Requiring Refinement and Control of Complexity and Cost
Affordability and accessibility are critical factors for commercial success of next-gen therapies; however, greater industry collaboration is needed to reduce inefficiencies in the development of advanced technologies.
Next-generation therapies are offering new hope to patients with unmet clinical need around the world; however, approaching the development and manufacture of these complex, novel modalities can be fraught with obstacles. To learn more about the challenges of developing and manufacturing next-gen therapies, how advanced technologies can help to overcome these hurdles, and the importance of flexibility and collaboration, The Pharma Navigator chatted with Jon Ellis, CEO Trenchant BioSystems.
Two Main Challenges Remain
TPN: Could you give an overview of the specific challenges pertaining to the development and manufacture of next-generation therapies?
Ellis: Within the industry, two main challenges remain: manufacturing complexity and cost. Next-generation therapies will not be commercially viable unless they can be made more affordable and accessible.
As a greater understanding of product characteristics that drive clinical efficacy develops, there will be a need to further refine and control them in both autologous and allogeneic settings. A lack of integration of quality control assays with manufacturing often prevents capture of real-time data, inhibiting data-based manufacturing decisions.
Optimizing Processes
TPN: How can advanced technologies help to overcome these development and manufacturing challenges?
Ellis: New technologies that can further refine cell populations to a more defined phenotype will help control variability for autologous products and enable greater characterization of allogeneic products, ideally though sequential, or multi-parametric selection at clinical scale.
Automation of manufacturing is essential to reduce both cost and complexity through simplification of training and a reduction in operator interactions. This enables greater output in a centralized manufacturing model and makes decentralized manufacturing feasible.
Integration of analytics with manufacturing platforms will enable optimized manufacturing processes through usage of real-time data and capture within the batch record.
New Tools Are Needed
TPN: Are there any potential areas where advanced technologies are not yet suitable for use or where further development is needed?
Ellis: Most recently, new manufacturing platform technologies have been bioreactors with few new platforms across the rest of the unit operations. Cell selection, gene modification, and formulation and fill operations need new tools to ensure consistent performance and a reduction in COGs [cost of goods]:
· New cell selection tools should be capable of improved recovery and purity performance and sequential selections.

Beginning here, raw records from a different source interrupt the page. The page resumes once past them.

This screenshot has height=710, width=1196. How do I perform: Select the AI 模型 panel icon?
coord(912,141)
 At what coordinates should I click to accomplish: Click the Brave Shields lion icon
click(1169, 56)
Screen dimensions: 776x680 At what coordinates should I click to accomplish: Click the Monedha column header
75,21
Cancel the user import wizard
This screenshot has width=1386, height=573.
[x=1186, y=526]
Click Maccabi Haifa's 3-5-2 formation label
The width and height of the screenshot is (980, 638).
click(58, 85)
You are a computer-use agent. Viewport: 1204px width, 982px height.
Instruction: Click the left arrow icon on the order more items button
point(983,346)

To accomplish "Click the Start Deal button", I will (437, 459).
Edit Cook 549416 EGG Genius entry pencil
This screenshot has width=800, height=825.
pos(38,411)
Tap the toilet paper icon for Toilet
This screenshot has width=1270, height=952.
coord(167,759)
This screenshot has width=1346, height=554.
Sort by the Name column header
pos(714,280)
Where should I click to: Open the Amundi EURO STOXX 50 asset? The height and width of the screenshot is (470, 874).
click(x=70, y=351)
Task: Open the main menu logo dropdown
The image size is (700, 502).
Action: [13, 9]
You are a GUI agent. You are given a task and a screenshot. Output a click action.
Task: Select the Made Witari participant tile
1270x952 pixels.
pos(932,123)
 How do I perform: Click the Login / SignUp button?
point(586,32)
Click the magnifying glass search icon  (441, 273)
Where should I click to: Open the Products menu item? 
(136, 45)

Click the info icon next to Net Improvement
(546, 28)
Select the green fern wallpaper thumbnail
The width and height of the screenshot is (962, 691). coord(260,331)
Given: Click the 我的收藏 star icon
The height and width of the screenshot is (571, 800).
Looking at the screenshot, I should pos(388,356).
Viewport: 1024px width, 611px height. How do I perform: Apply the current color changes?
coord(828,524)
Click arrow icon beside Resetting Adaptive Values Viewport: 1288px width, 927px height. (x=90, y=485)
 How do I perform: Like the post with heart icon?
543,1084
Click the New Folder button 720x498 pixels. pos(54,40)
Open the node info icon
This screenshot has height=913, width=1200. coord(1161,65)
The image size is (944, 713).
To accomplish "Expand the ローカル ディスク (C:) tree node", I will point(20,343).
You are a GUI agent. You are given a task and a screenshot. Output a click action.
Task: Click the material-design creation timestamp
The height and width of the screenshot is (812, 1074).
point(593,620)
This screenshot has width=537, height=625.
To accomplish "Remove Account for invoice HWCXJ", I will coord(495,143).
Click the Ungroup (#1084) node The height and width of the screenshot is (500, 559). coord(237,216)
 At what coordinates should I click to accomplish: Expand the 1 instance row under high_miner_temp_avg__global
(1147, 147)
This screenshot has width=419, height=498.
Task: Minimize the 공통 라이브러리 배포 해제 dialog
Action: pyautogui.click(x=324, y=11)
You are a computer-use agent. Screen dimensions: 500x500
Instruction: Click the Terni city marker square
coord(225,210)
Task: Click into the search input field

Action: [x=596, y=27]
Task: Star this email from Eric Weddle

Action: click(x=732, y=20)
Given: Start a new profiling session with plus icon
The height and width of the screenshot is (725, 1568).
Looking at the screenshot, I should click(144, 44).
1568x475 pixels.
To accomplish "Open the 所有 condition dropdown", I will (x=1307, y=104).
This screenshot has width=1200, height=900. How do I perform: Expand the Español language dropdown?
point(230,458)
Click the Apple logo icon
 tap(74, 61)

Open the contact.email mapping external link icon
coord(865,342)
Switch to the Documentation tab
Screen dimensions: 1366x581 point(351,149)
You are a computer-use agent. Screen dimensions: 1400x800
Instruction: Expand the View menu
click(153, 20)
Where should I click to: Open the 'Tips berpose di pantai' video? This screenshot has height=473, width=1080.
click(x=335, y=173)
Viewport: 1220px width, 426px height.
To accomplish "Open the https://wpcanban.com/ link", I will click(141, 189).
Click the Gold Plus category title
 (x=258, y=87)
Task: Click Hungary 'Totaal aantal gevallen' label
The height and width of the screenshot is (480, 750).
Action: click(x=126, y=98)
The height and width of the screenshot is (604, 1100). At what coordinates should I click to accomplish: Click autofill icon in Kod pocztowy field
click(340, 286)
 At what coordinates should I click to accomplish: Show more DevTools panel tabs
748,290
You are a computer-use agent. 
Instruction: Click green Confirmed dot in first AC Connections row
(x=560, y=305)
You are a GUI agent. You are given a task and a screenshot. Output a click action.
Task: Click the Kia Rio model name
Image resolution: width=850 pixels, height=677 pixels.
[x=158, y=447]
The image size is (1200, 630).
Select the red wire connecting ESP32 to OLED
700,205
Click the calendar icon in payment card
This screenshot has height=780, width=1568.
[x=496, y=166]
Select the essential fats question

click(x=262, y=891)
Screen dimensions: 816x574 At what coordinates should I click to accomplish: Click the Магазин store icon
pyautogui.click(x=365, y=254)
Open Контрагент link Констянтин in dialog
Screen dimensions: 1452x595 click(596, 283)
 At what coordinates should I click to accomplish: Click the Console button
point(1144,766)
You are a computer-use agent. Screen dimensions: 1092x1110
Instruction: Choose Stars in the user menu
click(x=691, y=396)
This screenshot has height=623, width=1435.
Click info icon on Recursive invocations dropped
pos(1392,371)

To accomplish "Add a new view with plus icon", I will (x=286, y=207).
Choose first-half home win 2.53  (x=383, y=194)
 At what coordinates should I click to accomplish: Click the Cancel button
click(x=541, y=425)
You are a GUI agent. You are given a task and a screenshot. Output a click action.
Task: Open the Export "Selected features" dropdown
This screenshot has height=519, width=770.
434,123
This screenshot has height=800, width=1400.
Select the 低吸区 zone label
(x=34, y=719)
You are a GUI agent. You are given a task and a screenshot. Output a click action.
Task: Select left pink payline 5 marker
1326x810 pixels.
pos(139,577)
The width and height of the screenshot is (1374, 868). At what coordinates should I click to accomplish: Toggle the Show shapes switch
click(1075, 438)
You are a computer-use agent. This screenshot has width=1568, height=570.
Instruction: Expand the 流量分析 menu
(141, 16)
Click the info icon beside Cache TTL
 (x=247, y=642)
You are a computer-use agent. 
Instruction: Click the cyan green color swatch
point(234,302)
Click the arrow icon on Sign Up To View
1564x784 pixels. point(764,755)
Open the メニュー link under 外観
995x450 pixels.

· New platform technologies to enable non-viral delivery of cargo should be capable of high efficiency and without cell toxicity. The ability to achieve both high efficiencies, without an impact on cell viability, and achieve scalable performance has been a challenge for many existing tools.
· Fill/finish platforms should be capable of filling bags and vials with variable volumes, control cell concentration and volume, fill within an acceptable timeline to minimize cryoprotectant toxicity, and all operate as a closed system.
Accommodating Variability
TPN: Why is flexibility particularly important for the increasingly complex development pipelines? How can advanced technologies help with this aspect?
Ellis: Cell therapy clinical approaches vary in terms of starting material, therapeutic cell type, dosing regimen, and gene modification methodology. Advanced technologies must have adequate flexibility to accommodate such variability and ensure scalable performance from pre-clinical development through to commercial manufacturing. Being able to leverage one platform technology or process for an entire clinical pipeline will reduce the cost and timeline of development.
Collaboration Can Streamline Progress
TPN: How are CDMOs utilizing advanced technologies to drive forward innovation in next-gen therapies in your opinion? Does more need to be done?
Ellis: CDMOs are looking to differentiate from one another due to current over-capacity in the industry and are well placed to assess new technologies due to their experience across a range of manufacturing processes and technologies. Development of new technologies could be streamlined by collaboration between technology companies and CDMOs to ensure new platforms meet technical and functional requirements. Collaboration across the industry to share knowledge and non-proprietary data would reduce inefficiency.